#### ФРАГМЕНТ ДОКУМЕНТА

Но если даже не брать в расчет эти перенапряги и сломы биографии, а углубиться в выбор души, то есть в чистую специальность, в исламоведение (из которого вынесено около тысячи страниц текстов и полтысячи страниц ссылок), – внутри этой профессиональной чащобы светятся три интереснейших сюжета.

Первый. Работники ЦК КПСС, которые периодически «снимают стружку» с игнорирующего атеистическое религиоведение ученого, – все время вызывают его же для консультаций. То есть отлично знают, кто перед ними.

Второй. При всем том, что ни в какие традиционные марксистские ворота исламоведение Батунского не лезет и он этого не скрывает, – именно ему заказывают-таки статью «Ислам» для Большой Советской энциклопедии. Опять-таки там понимают, кто владеет материалом.

Третий эпизод, вошедший в анналы памяти. Марк, этот зарывшийся в материал «крот» исторической науки, однажды поднял голову и поразил реальных политиков конкретным предсказанием: иранская революция победит.

Надо было обладать уникальным чутьем, чтобы угадать обреченность прогрессивного и просвещенного шаха, столь похожего на нашего Петра Великого, – и неодолимость аятоллы, во главе толп женщин в паранджах прорывавшегося из беспросветного средневековья в наш XX век.

Не дожил Марк до талибских взрывов, до дагестанских ваххабитов, до палестинского ликования при виде дымящихся развалин американских небоскребов… Впрочем, до Буденновска дожил. До «духа Хасавюрта». И вообще – до фатального поворота фронта Запад – Восток на линию Север – Юг.

На рубеже XXI века академическое исламоведение обнаруживает себя на краю дымящейся пропасти. В сугубо научных текстах отсвечивают сполохи мировой геополитической драмы.

########
#### ИСХОДНЫЕ ДАННЫЕ

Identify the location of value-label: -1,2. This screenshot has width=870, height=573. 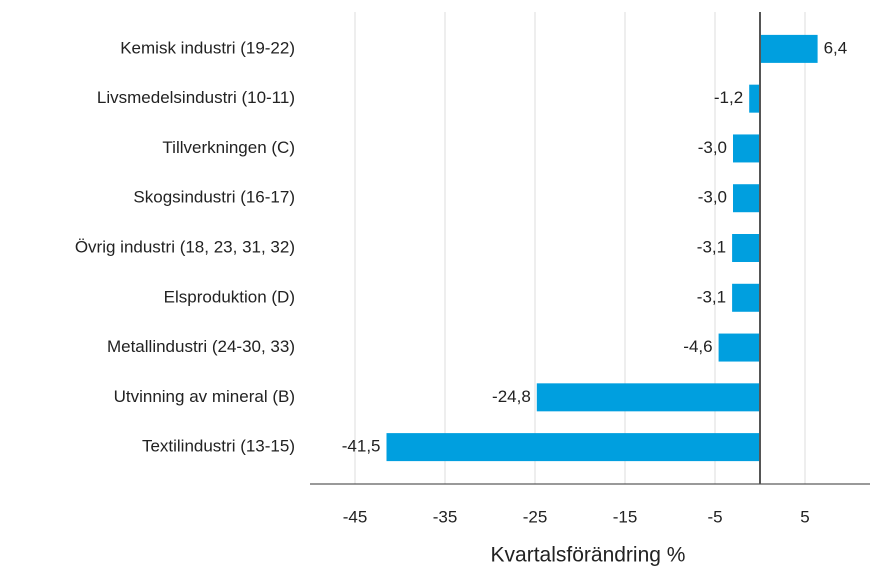
(728, 98).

########

**УСЛОВИЕ ЗАДАНИЯ**.
Перепишите часть текста об исламоведении: начните с того места, где стоят слова «Второй. При всем», и остановитесь после слов «кто владеет материалом.». При этом замените «Большой Советской энциклопедии» на «Советской исторической энциклопедии».

**РЕШЕНИЕ ЗАДАНИЯ**.
Второй. При всем том, что ни в какие традиционные марксистские ворота исламоведение Батунского не лезет и он этого не скрывает, – именно ему заказывают-таки статью «Ислам» для Советской исторической энциклопедии. Опять-таки там понимают, кто владеет материалом.